Dear Brother Fox

If you think that you can figure out what will be acclaimed as great (or even good) from a limited circulation you have me beat. What follows is a parable from "real life".

Once upon a time at one of the most renowned institutions for medical research in North America there were a pair of researchers. By accident (the only way that such things happen) they stumbled upon a model system for one of the nastier cancers that afflict humans (but unfortunately only humans). Furthermore, the way in which this cancer model system operated in mice gave what may be an extremely important insight into why this cancer arises in people.

So they put their data and their thoughts in order and presented to a group of their peers. One of the scientists was being presented an award from a scientific society for their achievements. As is customary, such awards come with the right to give a lecture to the society at an annual meeting. As the last part of their talk the scientist presented their findings about the new model for the deadly human cancer. At the end of the talk the applause was deafening. Everybody congratulated the scientist on their breakthrough. And so with great confidence they wrote up their findings and submitted them to the foremost scientific journal in the world, the British publication NATURE. Rejected! They took the reviewers' comments in mind, revised the article and submitted it to the second best scientific journal in the world SCIENCE (many Americans insist that it is the best but don't believe them). Rejected! Given the reviewers' comments from SCIENCE and NATURE the scientists rewrote the paper and submitted it to the leading cancer research journal in the world. Guess what, rejected.

Finally, they took the paper, wrote it to their satisfaction and submitted to the scientific society that had applauded the findings when they were presented at the annual dinner. Accepted and eventually published. A very senior scientist of that society discussed the matter with the two scientists at a meeting where they were all very drunk. I think it was in Australia and these folks from the American Southwest were trying to ingest alcoholic beverages (very, very good wines) at the same pace as their Australian hosts. The very senior scientist, who was about to retire, had developed the very first model for this deadly cancer. It involved elaborate perversions performed on baby South American opposums. He commiserated with the two middle aged scientists. Turned out when he had made his breakthrough none of the top journals would accept his work either. Nobody believed it. It took ten years for the real beauty and importance of his work to be recognized. Eventually everybody accepted the concept and thought it was great.

After about ten years the cancer research field began to accept the two scientists work on the animal model for the very nasty cancer.
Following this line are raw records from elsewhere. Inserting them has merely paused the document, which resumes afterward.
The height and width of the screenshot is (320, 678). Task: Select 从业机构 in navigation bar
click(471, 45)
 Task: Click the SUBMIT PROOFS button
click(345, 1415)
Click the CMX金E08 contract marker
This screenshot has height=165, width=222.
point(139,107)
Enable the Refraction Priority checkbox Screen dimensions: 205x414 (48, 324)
The FDA (which believed in the work from the very start) worked hard to eliminate the carcinogen from human contact. The scientists were honored for their work.
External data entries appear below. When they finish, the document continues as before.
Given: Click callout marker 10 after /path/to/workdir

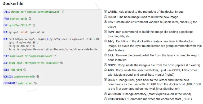Looking at the screenshot, I should tap(38, 76).

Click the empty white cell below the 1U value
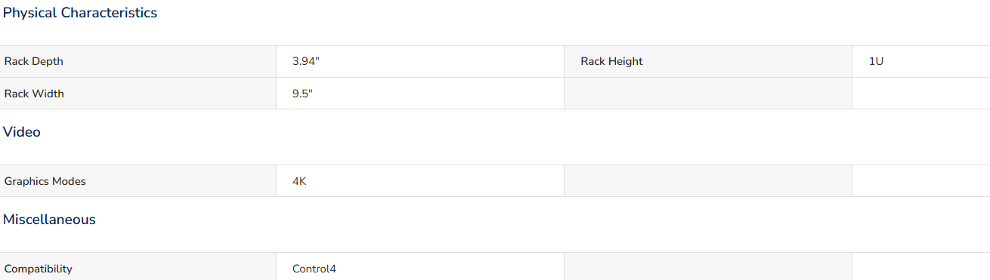click(x=921, y=94)
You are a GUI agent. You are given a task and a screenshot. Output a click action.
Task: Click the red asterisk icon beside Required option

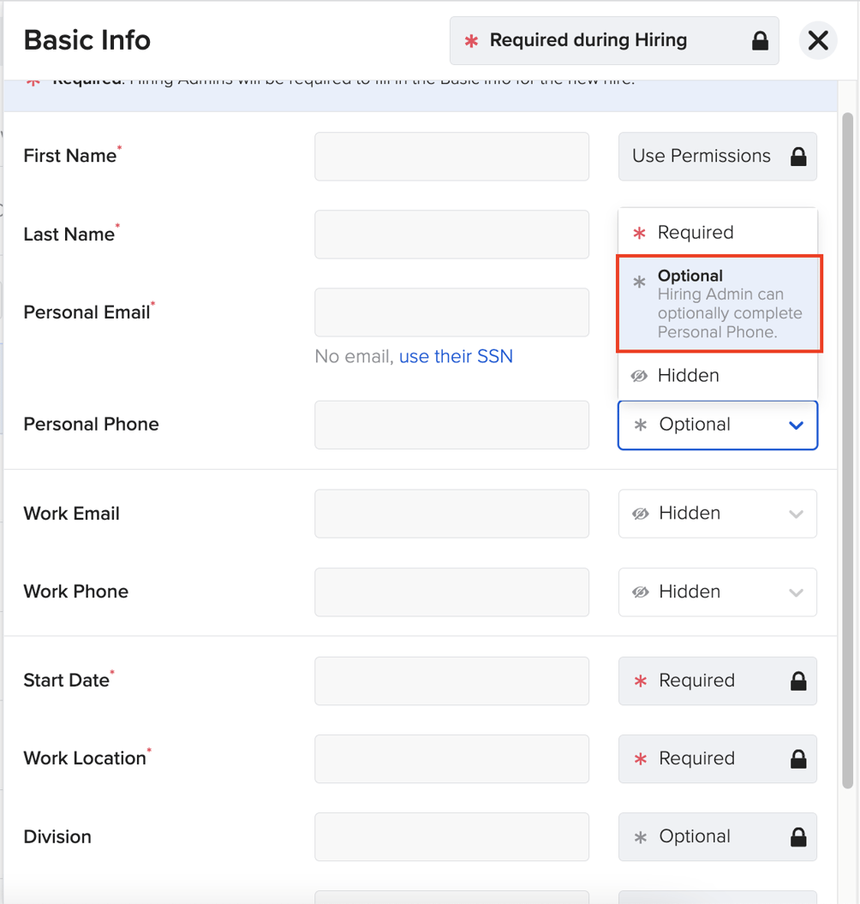point(642,232)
The lesson from this parable are these:

If you love pain, suffering and rejection, go into Science. You will get decades of abuse. No masochist I have ever met (them p, me T) in a Psych hospital enjoyed pain enough to get an M.D. or a Ph.D. To be a faculty member now-a-days requires a love of pain beyond comprehension.
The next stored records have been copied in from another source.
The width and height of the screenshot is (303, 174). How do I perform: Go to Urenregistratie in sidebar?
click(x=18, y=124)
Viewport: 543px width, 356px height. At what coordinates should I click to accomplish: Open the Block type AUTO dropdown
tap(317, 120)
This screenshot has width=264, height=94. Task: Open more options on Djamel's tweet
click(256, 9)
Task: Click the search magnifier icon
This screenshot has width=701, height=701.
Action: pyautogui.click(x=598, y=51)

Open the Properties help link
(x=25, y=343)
Nobody will ever appreciate your work properly. Write for yourself and your own enjoyment. My scribblings about Christian Fundamentalists in the odd corners of Texas is written to provide enjoyment for a few tens of thousands of perverts like myself. But it is really written for my enjoyment.

Submitt your work to a venue where it will be reviewed by people that think the same way that you do. THIS IS A GOOD PLACE FOR YOU AND ME. Yes I read the New Yorker. Do I appreciate the New Yorker more than BDSMlibrary. Not necessarily, they are different. I don't send my fiction to the New Yorker although I read it about as much as BDSMlibrary.

Enjoy what you write! When you are really enjoying what you write, I believe that you write better. DON'T WRITE FOR THE AUDIENCE! Write for yourself and submitt it to an audience that will appreciate it. Don't send "Christian Discipline Diaries" or "Homage to the Headmaster" to the New Yorker.

Ignore the Reviewers. What the hell do they know. If you change your article based on what the reviewers at NATURE like or don't like it doesn't mean the the folks at CANCER RESEARCH will respond to it (I have published in both journals). Again, write for yourself.

One of the finest feature of BDSMlibrary is the random picks at the top of the site. If you write enough, eventually you will come to be appreciated. Treasure and savor those sketchs which you really like. With time as the number of hits on your articles climb, take satisfaction. The "real world" equivalent is Science Citation Index which records the number of times a given article of yours in "cited" or included in the references of another scientific article. No matter what the reviewers say, the "hits" don't lie.

By the way I get off on corporal punishment of females. The chastised ladies can range in age from about 13 to 55 and endomorphs are not discriminated against. However, I distain hand spanking, "floggers" (full of noise and fury and signifing nothing) and paddles (too much tissue damage).

Well, all of that was too long. Best wishes.